In this subsection we review a particular controller for continuous dynamical systems, the static and dynamic state (SDS) feedback controller proposed by Lorincz and colleagues [Szepesvári et al.(1997),Szepesvári and Lorincz(1997)], for more details see the Appendix. It is shown that it can be easily inserted into the E-learning scheme.

The SDS control scheme gives a solution to the control problem called speed field tracking5 (SFT) in continuous dynamical systems [Hwang and Ahuja(1992),Fomin et al.(1997,Szepesvári and Lorincz(1998)]. The problem is the following. Assume that a state space $ X$ and a velocity field $ v^d: X \to \dot{X}$ are given. At time $ t$, the system is in state $ x_t$ with velocity $ v_t$. We are looking for a control action that modifies the actual velocity to $ v^d(x_t)$. The obvious solution is to apply an inverse dynamics, i.e., to apply the control signal in state $ x(t)$ which drives the system into $ v^d(x(t))$ with maximum probability:

$\displaystyle u_t( x_t,v^d_t) = \Phi(x_t, v^d_t)
$

Of course, the inverse dynamics $ \Phi(x_t, v^d_t)$ has to be determined some way, for example by exploring the state space first.

The SDS controller provides an approximate solution such that the tracking error, i.e., $ \Vert v^d(x_t) - v_t\Vert$ is bounded, and this bound can be made arbitrarily small. This represents considerable advantage over approximations of the inverse dynamics, which can be unbounded and therefore may lead to instabilities when used in E-learning.

Studies on SDS showed that it is robust, i.e., capable of solving the SFT problem with a bounded, prescribed tracking error [Fomin et al.(1997),Szepesvári et al.(1997),Szepesvári and Lorincz(1997),Szepesvári(1998)]. Moreover, it has been shown to be robust also against perturbation of the dynamics of the system and discretization of the state space [Lorincz et al.(2002)]. The SDS controller fits real physical problems well, where the variance of the velocity field $ v^d$ is moderate.

The SDS controller applies an approximate inverse dynamics $ \hat{\Phi}$, which is then corrected by a feedback term (for the sake of convenience, we use the shorthand $ v_t^d = v^d(x_t)$).
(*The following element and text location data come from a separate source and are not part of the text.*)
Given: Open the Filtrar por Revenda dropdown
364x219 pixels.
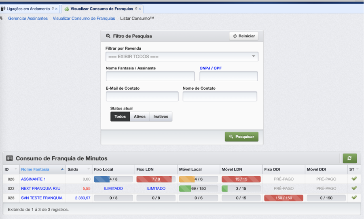Looking at the screenshot, I should pyautogui.click(x=182, y=57).

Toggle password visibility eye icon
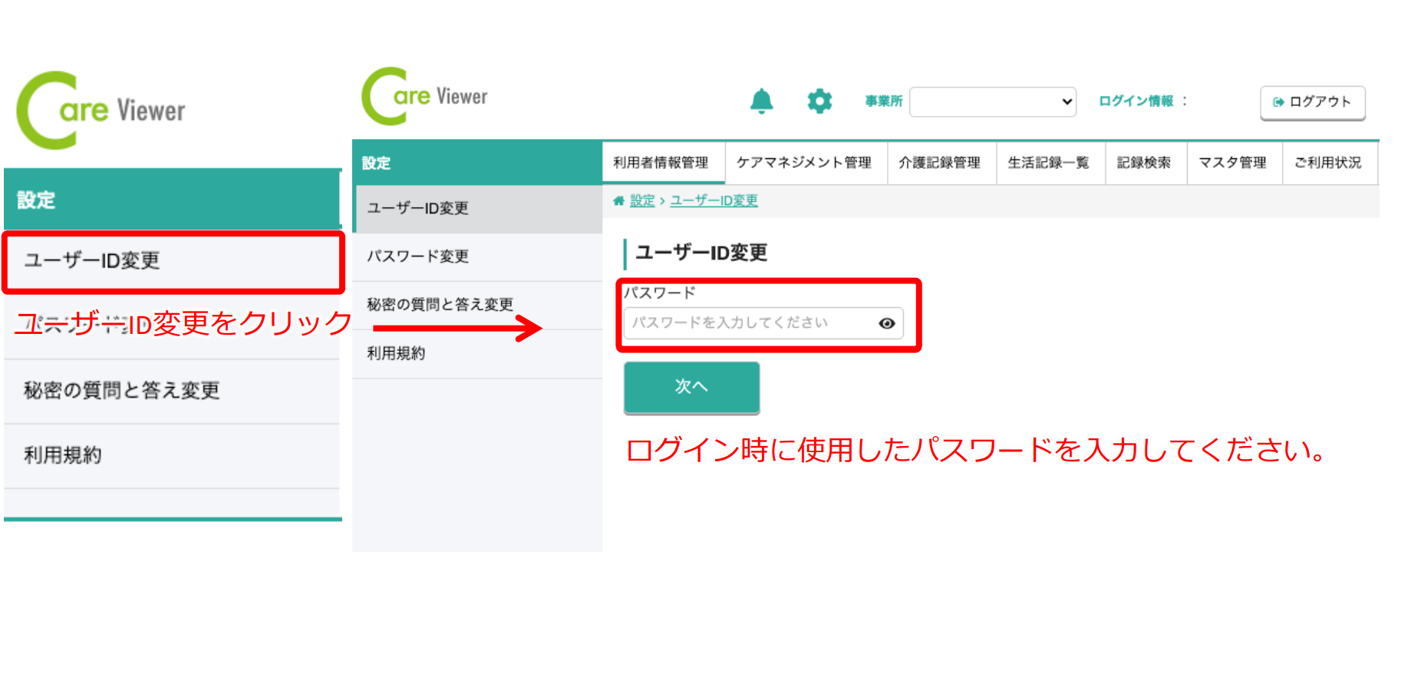(887, 323)
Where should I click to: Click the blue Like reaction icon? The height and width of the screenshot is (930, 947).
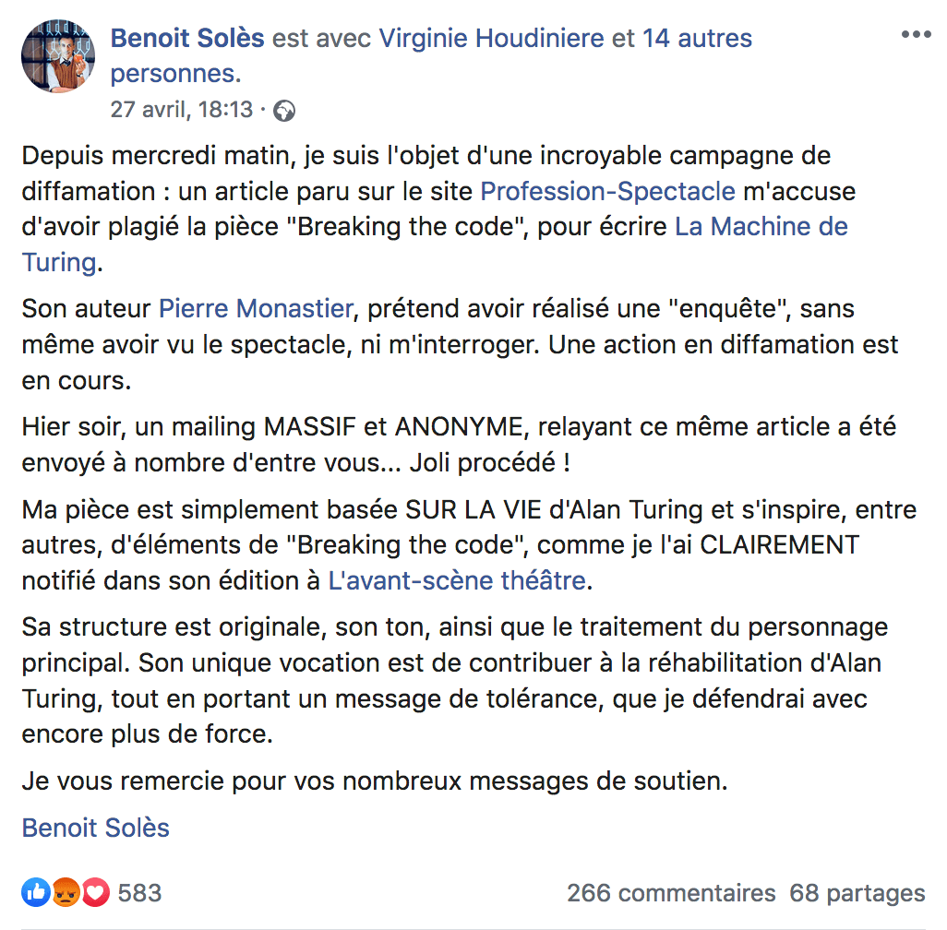[36, 892]
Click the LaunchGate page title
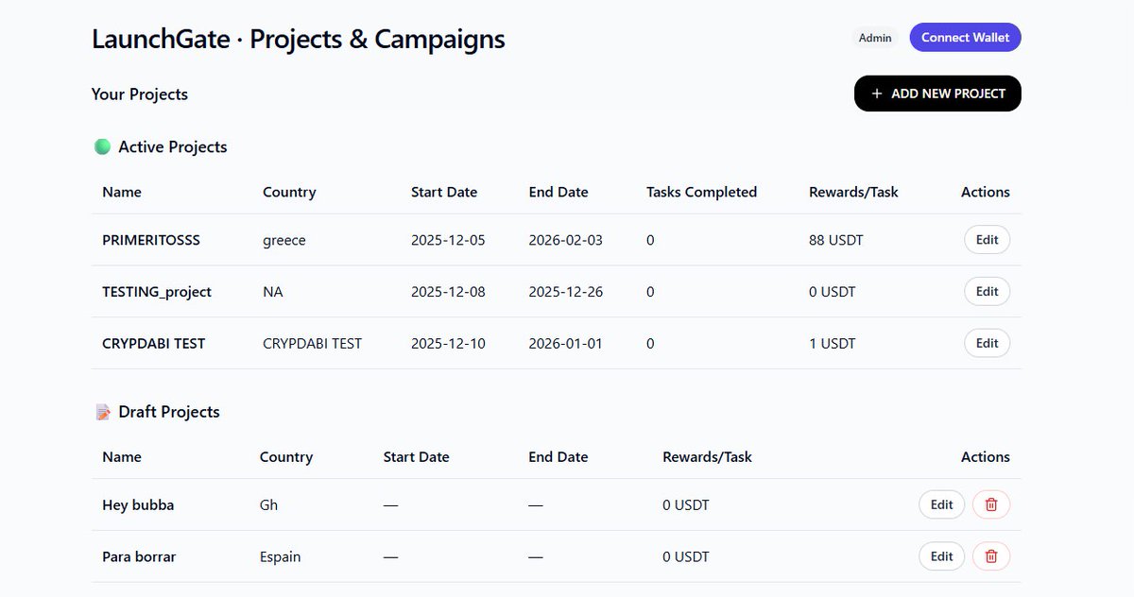The height and width of the screenshot is (597, 1134). coord(298,40)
The output of the SDS controller is

$\displaystyle u_t( x_t,v^d_t) = \hat{\Phi}(x_t, v^d_t) + \Lambda \int_{\tau=0}^{t} w_\tau d\tau,
$

where

$\displaystyle w_\tau = \hat{\Phi}(x_\tau, v^d_\tau) -
\hat{\Phi}(x_\tau,v_\tau)
$

is the correction term, and $ \Lambda > 0$ is the gain of the feedback. It was shown that under appropriate conditions, the eventual tracking error of the controller is bounded by $ O(1/\Lambda)$. The assumptions on the approximate inverse dynamics are quite mild: only sign-properness is required [Szepesvári et al.(1997),Szepesvári and Lorincz(1997)].6Generally, such an approximate inverse dynamics is easy to construct either by explicit formulae or by observing the dynamics of system during learning.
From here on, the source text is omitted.